今回はその立役者、「東京にいる美瑛(びえい)町職員」こと観音(かんのん)太郎さんに話をうかがった。

「日本で最も美しい村」連合

「フランスの最も美しい村」協会1982 年をモデルに2005年10月に7つの自治体で発足。
日本各地の村の多様な美しさ、景観、文化を守り、地方の自立を目指す運動を行う。同様の「最も美しい村運動」はベルギー、カナダ、イタリア、スペインと世界的にも広がりを見せている。世界の中でも日本の加盟村はバリエーションが豊かであるのが特徴。
人口が概ね1万人以下、連合が評価する地域資源が2つ以上ある、地域資源を活かす地域住民の活動がある、という条件を満たす63の自治体または地域が加盟している。
「日本で最も美しい村」連合ホームページ

観音 太郎

1989年札幌大学経営学部卒業。卒業後、風景が好きで居心地がいい場所であった美瑛で働きたいと思い、美瑛町役場に入庁。2011年に、長期出張の命を受け東京を拠点に情報収集人脈形成に精を出す。2013年に、北海道の町村としては3つ目となる東京事務所を設立し、初代所長になる。以降美瑛町が首都圏に求めるあらゆる業務を担当する。

いきなりの百貨店での催事共催はいきなり旗艦店で

ー東京で精力的に活動されていますが、観音さんは美瑛町の職員ですよね?

そうです。新卒で北海道の美瑛町職員になってから、20年以上ずっと美瑛一筋ですよ。それが気がついたら、そごう・西武百貨店で大きな催事を共催して、盛況すぎてシフトが回らなくなって朝から晩まで1日中レジに立ったりするわけです(笑)。

ーどのようなきっかけで催事の共催に至ったのですか?

もともと、美瑛町の町長が、地域づくりNPO「日本で最も美しい村」連合の代表だったんです。でも、設立から10年間、その活動はものすごく地道で、正直あまり認知度は高くなかった。そこで「せっかく良い理念があるなら盛り上げたい」って思ったのがきっかけです。そのタイミングでたまたま、そごう・西武百貨店さんと出会いました。
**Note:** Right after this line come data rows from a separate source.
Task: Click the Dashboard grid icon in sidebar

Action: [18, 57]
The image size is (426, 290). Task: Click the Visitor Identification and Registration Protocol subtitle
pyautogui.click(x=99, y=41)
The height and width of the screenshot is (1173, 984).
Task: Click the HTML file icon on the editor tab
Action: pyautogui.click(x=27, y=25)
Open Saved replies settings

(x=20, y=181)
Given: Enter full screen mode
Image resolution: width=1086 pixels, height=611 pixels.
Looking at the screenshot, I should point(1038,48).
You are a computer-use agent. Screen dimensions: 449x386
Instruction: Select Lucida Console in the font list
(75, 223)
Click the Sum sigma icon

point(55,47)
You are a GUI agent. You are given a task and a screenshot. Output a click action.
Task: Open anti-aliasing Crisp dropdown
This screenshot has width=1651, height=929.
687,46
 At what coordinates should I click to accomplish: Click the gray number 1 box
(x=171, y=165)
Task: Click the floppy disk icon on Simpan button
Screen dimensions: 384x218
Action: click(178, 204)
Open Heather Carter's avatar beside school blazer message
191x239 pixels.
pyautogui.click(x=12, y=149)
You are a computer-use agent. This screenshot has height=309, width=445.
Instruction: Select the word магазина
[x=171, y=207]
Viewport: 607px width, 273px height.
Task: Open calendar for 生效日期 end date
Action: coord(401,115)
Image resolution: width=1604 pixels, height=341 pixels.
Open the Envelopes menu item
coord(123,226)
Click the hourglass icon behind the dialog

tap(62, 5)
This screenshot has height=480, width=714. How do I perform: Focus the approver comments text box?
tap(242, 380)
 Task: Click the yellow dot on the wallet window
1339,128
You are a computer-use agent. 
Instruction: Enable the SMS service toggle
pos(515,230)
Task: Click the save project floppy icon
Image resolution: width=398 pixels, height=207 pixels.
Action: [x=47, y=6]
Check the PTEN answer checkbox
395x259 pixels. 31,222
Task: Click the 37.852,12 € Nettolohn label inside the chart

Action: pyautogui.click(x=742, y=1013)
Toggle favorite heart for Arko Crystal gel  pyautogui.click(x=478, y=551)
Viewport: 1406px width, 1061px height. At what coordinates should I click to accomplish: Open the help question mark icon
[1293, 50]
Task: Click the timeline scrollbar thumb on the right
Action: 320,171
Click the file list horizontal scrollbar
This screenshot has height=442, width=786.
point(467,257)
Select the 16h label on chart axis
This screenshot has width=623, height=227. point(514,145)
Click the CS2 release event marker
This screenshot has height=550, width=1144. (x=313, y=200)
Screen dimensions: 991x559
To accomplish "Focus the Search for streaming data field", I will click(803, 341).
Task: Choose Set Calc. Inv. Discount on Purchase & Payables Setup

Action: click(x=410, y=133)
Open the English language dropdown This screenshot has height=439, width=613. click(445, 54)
ー百貨店業界は近年やや低調ですが、どうしてコラボレーションしようと思ったんですか?

実は、通常の物産展のお誘いは断っています。高額な出店料を取られる上に、私たちは地方から来るから旅費や交通費、商品の輸送費も結構かかる。終わってみると、如何にPRがメインとはいえ参加した地方自治体はトータルで見ると大赤字、みたいなことも。今までは良くてもこれからは良くないと思いました。でも、百貨店は百貨店で経営が厳しいことも知っている。そういう厳しい状況の中で、そごう・西武さんは他と違って百貨店としての品位は守りつつ、身銭を切っても前例のないことをやろうっていう気風があった。そこで一緒に「日本で最も美しい村」のブランディングに挑戦しようと盛り上がったのです。

ー共に新しい挑戦をしようという姿勢が、企画展共催につながったのですね。

そうですね。しかも、最初から横浜店とか池袋店といった旗艦店の催事に放り込まれたんですよね。自治体職員の素人集団が急に大舞台に立たされ(笑)。でも、そんな状況で、1週間で5,000万円の売り上げを出せたんですよ。

ー挑戦が報われたのですね!

お客様からは本当に好評でした。美瑛町でも2万円以上する高価な工芸品を当初、30個用意していたんですが、最初の横浜店ですべて売り切れたり、1日200個限定のあんぱんにものすごい行列ができて、販売開始前に整理券で全部売り切れたり。それが毎日続いて、横浜・池袋・千葉・神戸・広島と全国の店舗に広まったんです。

日本で最も美しい村展のブース

地域とうまくいく東京のパートナーとは

ー「日本で最も美しい村」連合のブランディングにも好影響がありましたか?

はい。実は、そごう・西武さんは「加盟地域は田舎すぎるところも多く、そもそも商品を大量生産出来ない、商品数が少なすぎて流通に乗せられない」といった問題があることもしっかりと理解してくれました。その上で、西武さんが発行している、「SEIBU PRESS」に「日本で最も美しい村」のことを大きく掲載してくれたり、無料で駅のコンコースに広告掲載してくれて、「日本で最も美しい村」連合の知名度も大きく上がったと思います。さらに、ギフトカタログで加盟村の商品を扱う場合も必ず「日本で最も美しい村」連合のロゴマークを表示する等の協力していただきました。企画展のために地方から出てきた業者さん、連合に加盟する地域の住民もその手厚いサポートに感謝していました。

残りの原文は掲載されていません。